Canada - Study touts free, informed consent as key to resource development


By Bruce Cheadle, The Canadian Press –

Date of publication: 
20 September 2015

The report, “Understanding Successful Approaches to Free, Prior, and Informed Consent in Canada. Part I.” can be downloaded here –


Can we talk? Study touts free, informed consent as key to resource development

OTTAWA – Resource companies, financial institutions, First Nations and conservation groups have issued a new report that stresses the critical importance of getting the green light from indigenous communities before development can go ahead.

The study by the Boreal Leadership Council lays out principles for establishing free, prior and informed consent to resource projects, which it says is not only a legal imperative in Canada but also benefits both the affected communities and the companies involved.

Robert Walker of NEI Investments, who is a member of the Boreal Leadership Council, says full engagement with First Nations before a project begins can give resource companies certainty and helps assure long-term benefits for First Nations.

The 23-page report notes that free, prior and informed consent cannot be obtained by force, coercion, intimidation, manipulation or pressure from the government or company seeking project approval. It also says consent cannot exist when a community does not have an option to meaningfully say no.

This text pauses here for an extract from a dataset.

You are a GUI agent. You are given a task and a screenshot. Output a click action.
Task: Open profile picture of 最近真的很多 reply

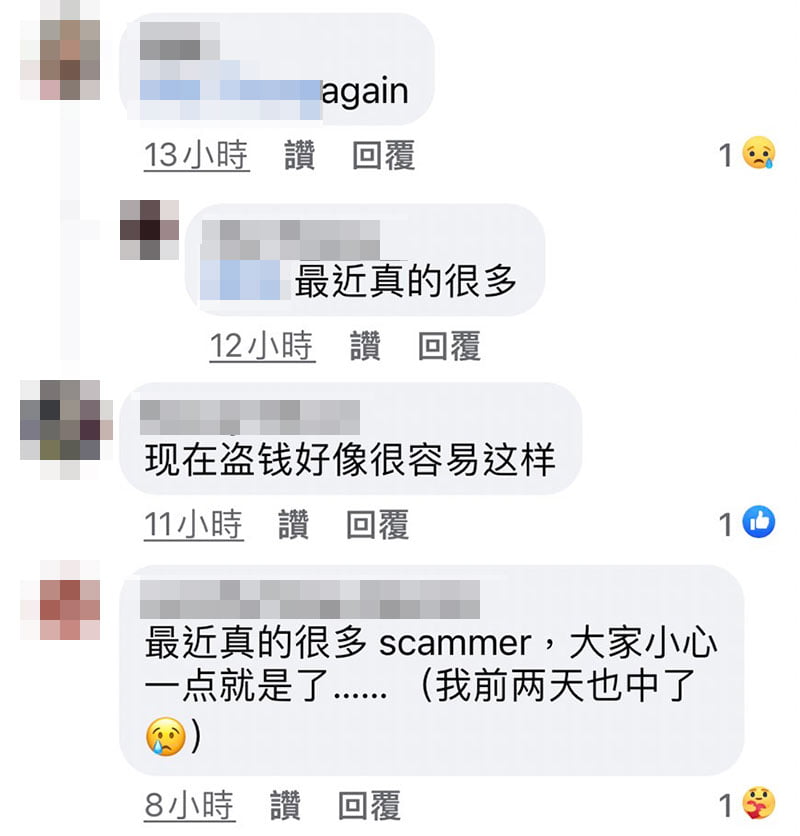(149, 230)
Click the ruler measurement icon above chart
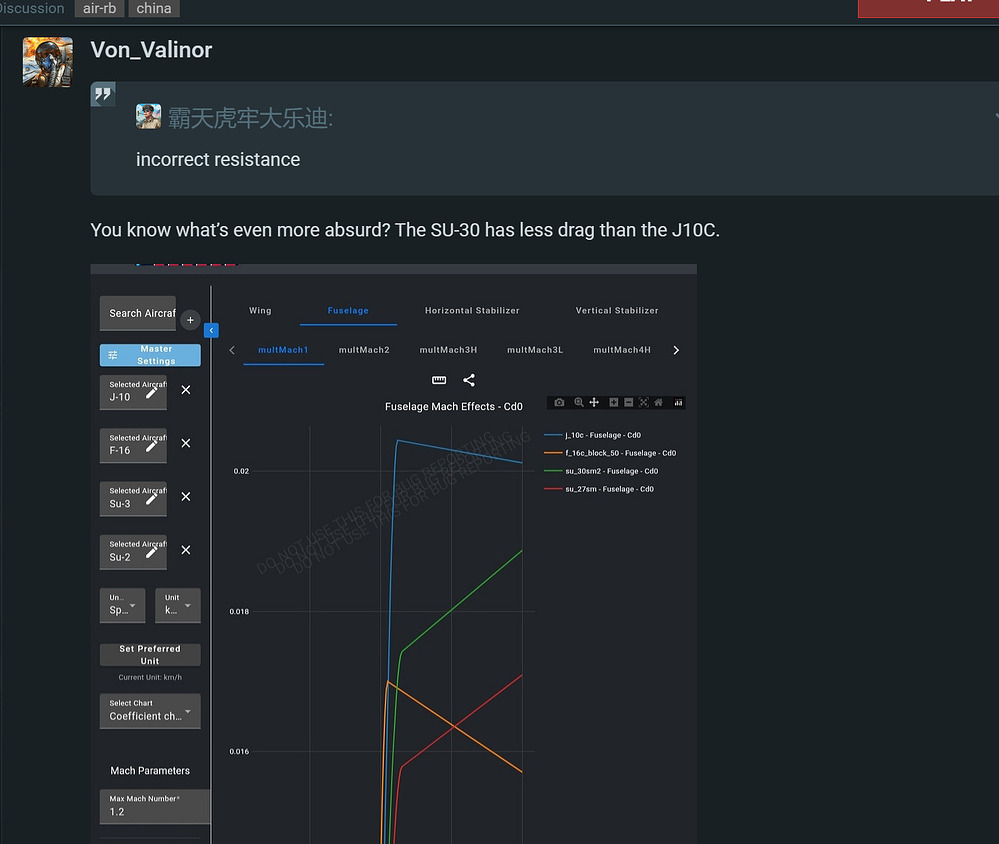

“Free, prior, and informed consent — the right of indigenous peoples to offer or withhold consent to development that may have an impact on their territories or resources — is the key to development, not a barrier,” Walker said in a release accompanying the report’s release.

The report arrives in the middle of a federal election campaign in which opposition parties have accused Stephen Harper’s pro-development Conservatives of actually hampering oil and gas infrastructure projects in their over-eagerness to boost the resource sector.

“That sector needs a government that is on its side. We want to see this sector grow and develop,” said Harper last week during a leaders’ debate on the economy in Calgary.

“The public is not onside,” shot back NDP Leader Tom Mulcair. “He thought he was helping the energy companies by destroying that (environmental) legislation. He’s actually made their lives tougher.”

The Boreal Leadership Council study doesn’t wade into such partisan territory, but nonetheless suggests more could be done by government to smooth the relationship between resource developers and indigenous communities.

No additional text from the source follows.